◆ **Stated goal 1**: Please reproduce the part of the passage on HCI as a transdiscipline that opens with the words containing "Tolerance—we’re pretty good" and closes with "and critical theory.".
◆ **Stated goal 2**:
Answer these questions on the passage about HCI as a transdiscipline.
(a) What three characteristics does the opening quotation call fundamental to the transdisciplinary attitude and vision?
(b) Whose accounts of transdisciplinarity distinguish weak and strong transdisciplinarity?
(c) At which conference was there controversy surrounding the paper "Ethnography Considered Harmful"?

◆ **Excerpt provided**:
☆ ☆ ☆ ☆ ☆
“Rigor, openness, and tolerance
are the fundamental characteristics
of the transdisciplinary attitude and
vision. Rigor in argument, taking into
account all existing data, is the best
defense against possible distortions.
Openness involves an acceptance of
the unknown, the unexpected, and
the unforeseeable. Tolerance implies
acknowledging the right to ideas and
truths opposed to our own.”
Nicolescu’s and Max-Neef’s
accounts of transdisciplinarity distinguish notions of weak
and strong transdisciplinarity.
Moreover, they account for how
transdisciplinarity may be a
more rigorous stance than more
conventional states, even from a
strictly scientific point of view.
Why HCI and Interaction
Design are a Transdiscipline
We’ll argue that HCI and interaction design are particularly
suited to adopt the transdisciplinary perspective. Looking
over the range of contributions
to the annual SIGCHI conferences, for example, one can see the
enormous breadth of HCI and
the wide range of contributor
backgrounds. This is a very good
thing. We in HCI can and should
begin to think of ourselves as
a transdiscipline. We can do so
by focusing on the important
issues of our day, and with
openness and tolerance, without
loss of rigor.
Openness—we’re already good
at this. There probably isn’t a
field that is more open to new
ideas and approaches than HCI
and interaction design.
Tolerance—we’re pretty good
at this, too. There are already a
wide range of disciplines represented in HCI, including design,
computer science, cognitive
science, education, psychology,
ethnography, and critical theory.
We need to hone our skills in
working together to expose our
predispositions about what we
take as values, methods, and reasoning and how we relate them
to what we take as mind-sets,
knowledge sets, skill sets, and
tool sets. In addition, we must
seek to enhance our understandings of how our work can fit
together in the service of significant goals.
Rigor—here’s where our field is
most ripe for debate. If you were
lucky enough to attend CHI’09 in
Boston, you may have been witness to the controversy surrounding Andy Crabtree, Tom Rodden,
Peter Tolmie, and Graham
Button’s paper “Ethnography
Considered Harmful” [ 5]. At the
heart of the controversy were
differing notions of the connections between rigor and particular methods and knowledge.
☆ ☆ ☆ ☆ ☆
[Dataset excerpt]
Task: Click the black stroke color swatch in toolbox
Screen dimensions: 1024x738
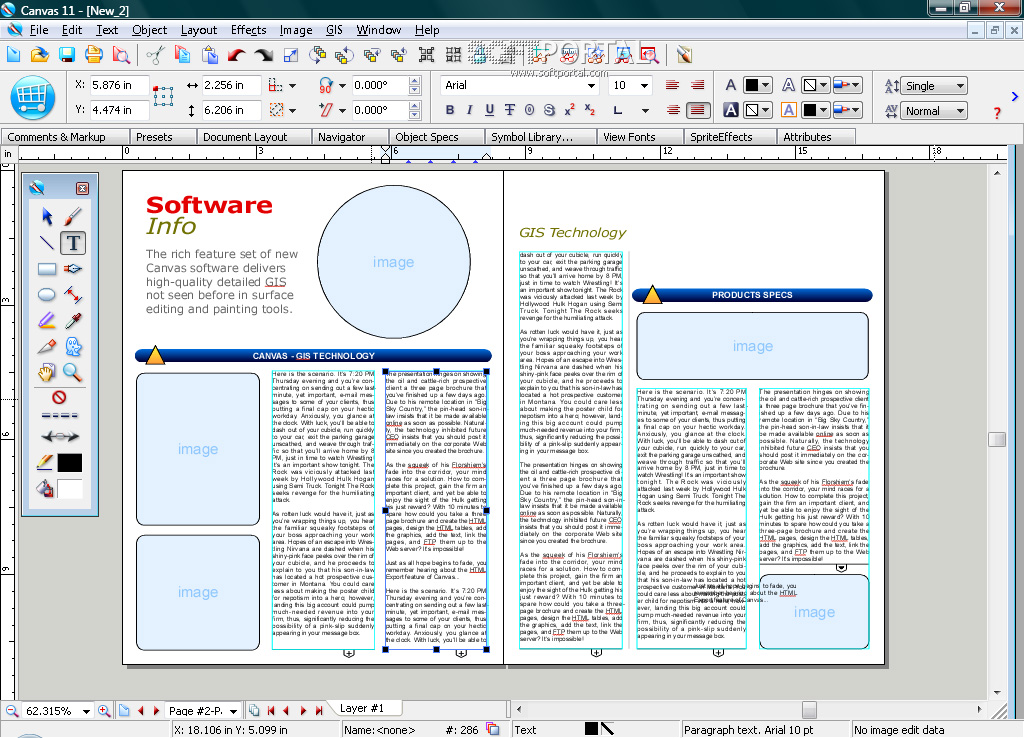Action: [69, 463]
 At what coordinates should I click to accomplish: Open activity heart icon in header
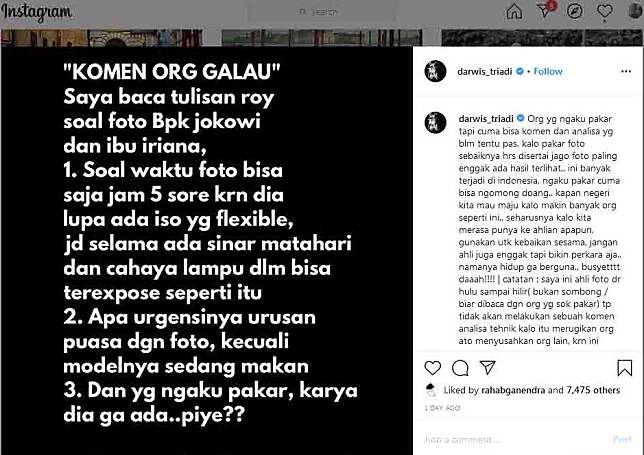point(605,11)
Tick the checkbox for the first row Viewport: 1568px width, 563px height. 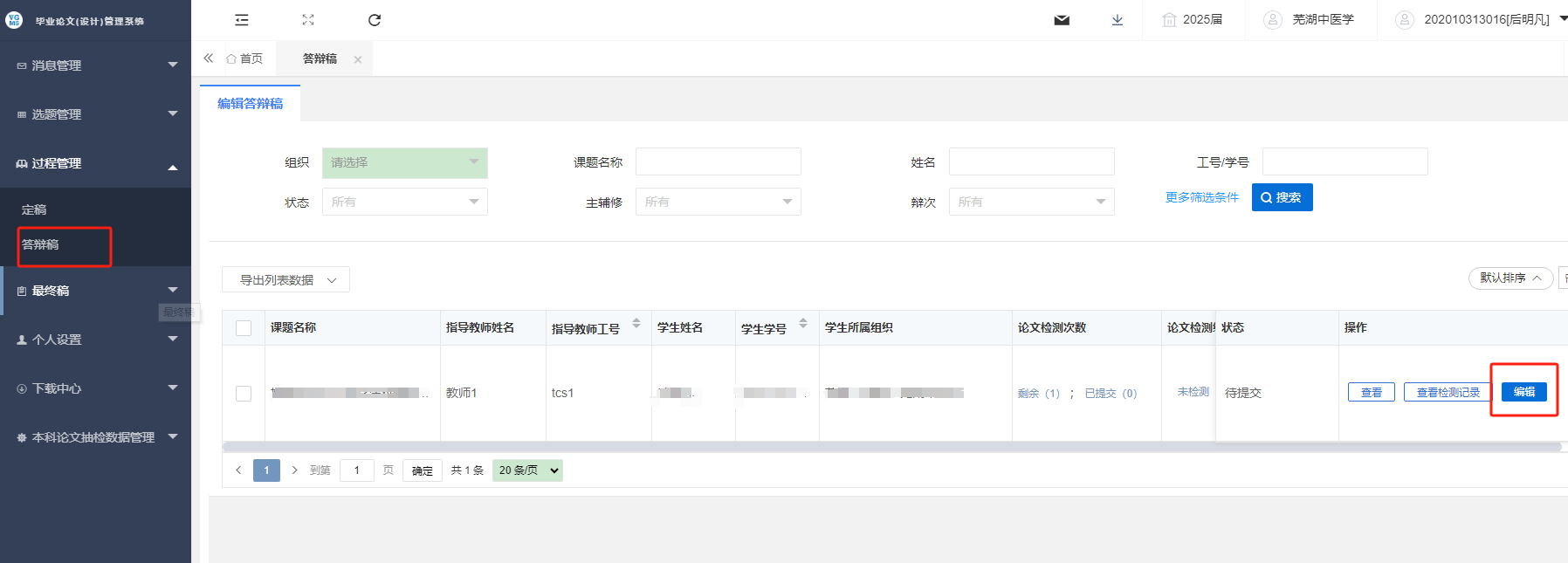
☆ ☆ ☆ ☆ ☆
◆ **Written reply 1**:
Tolerance—we’re pretty good
at this, too. There are already a
wide range of disciplines represented in HCI, including design,
computer science, cognitive
science, education, psychology,
ethnography, and critical theory.

◆ **Written reply 2**:
(a) Rigor, openness, and tolerance.
(b) Nicolescu's and Max-Neef's.
(c) CHI'09 in Boston.